In politics, it is axiomatic that you want to under-promise and over-achieve. And when it comes to money, you want to lower expectations about your campaign -- and raise expectations about your opponents.

(Politico's Jonathan Martin has a great piece today about how all the campaigns are already spinning the upcoming financial reports.)

On the road in New Hampshire this weekend, when rumors started swirling that Mitt Romney would report $40 million this quarter, I wondered if they were true, or merely an attempt to raise expectations for Romney.

Here's what National Journal's Marc Ambinder had to say about this on Hotline's "On Call" blog:

When John McCain told reporters yesterday that his campaign's fundraising efforts had been hurt by a late start, was he artfully trying to lower expectations?

A Mitt Romney fundraiser with access to the campaign's daily fundraising tallies tells the Hotline that Romney won't raise more than $20 million -- much lower than the $30 to $35 million figure being floated about Washington by some of Romney's allies.

It appears to me that Romney will likely report more money than McCain -- but the $40 million figure is probably being intentionally inflated by his opponents.

At the end of the day, money is important, as it is a credibility test. Still, McCain's spokesman recently told David Brody: "We're confident of the organization that has been put in place. I wouldn't trade our position in the race with anyone."

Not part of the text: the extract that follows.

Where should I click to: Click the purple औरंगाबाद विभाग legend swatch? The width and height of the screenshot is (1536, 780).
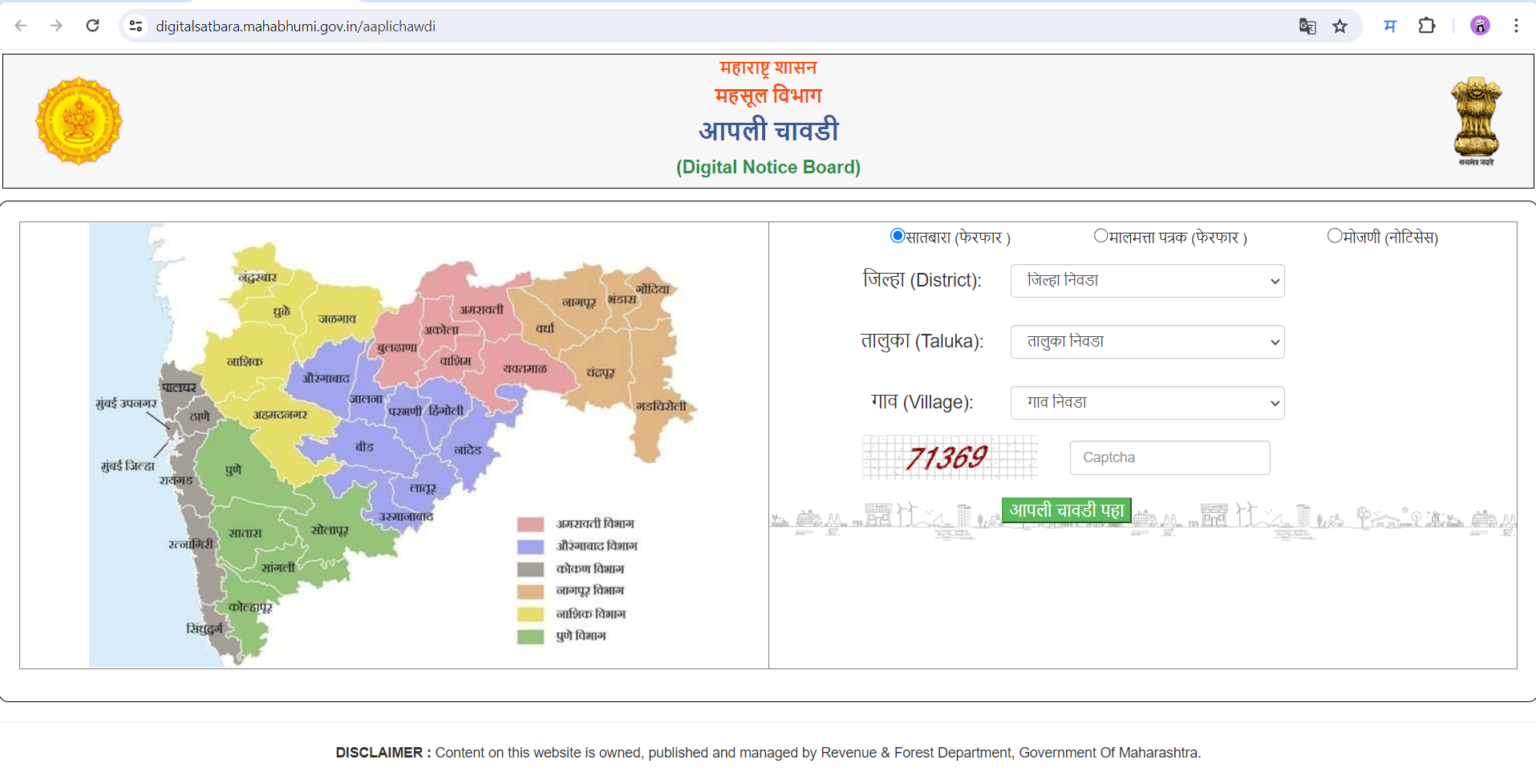point(530,547)
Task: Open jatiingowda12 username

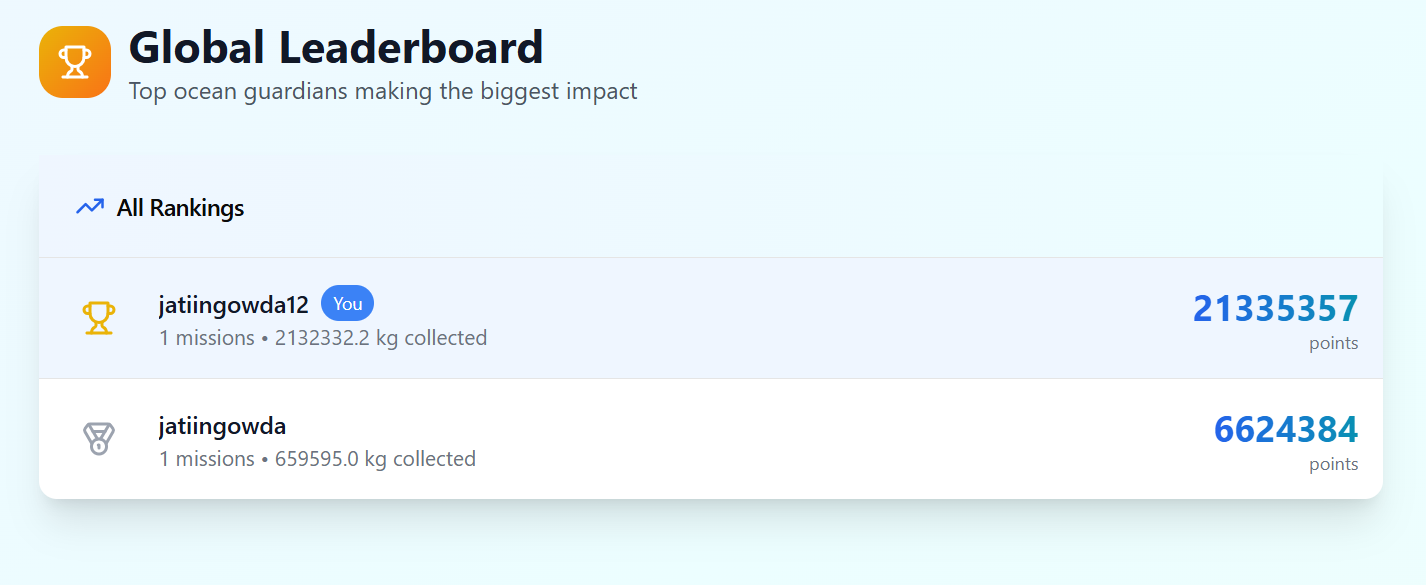Action: [233, 305]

Though the filing period ends March 31, reports aren't due until April 15. On that date, reporters will have a field day. Keep in mind, the story won't just be about who has raised the most money. Here are some possible headlines to come out of the story:

1. Romney/McCain/Rudy raise most, but spend most (remember, you can only spend NET money).

2. 50% of Romney's money comes from Utah/Nevada (you may not like this story, but it would be newsworthy).

3. Brownback/Gilmore/Hunter are dwarfed by the big three.

... It's hard to predict which of these headlines will be the one that sticks. We will have to wait until April 15.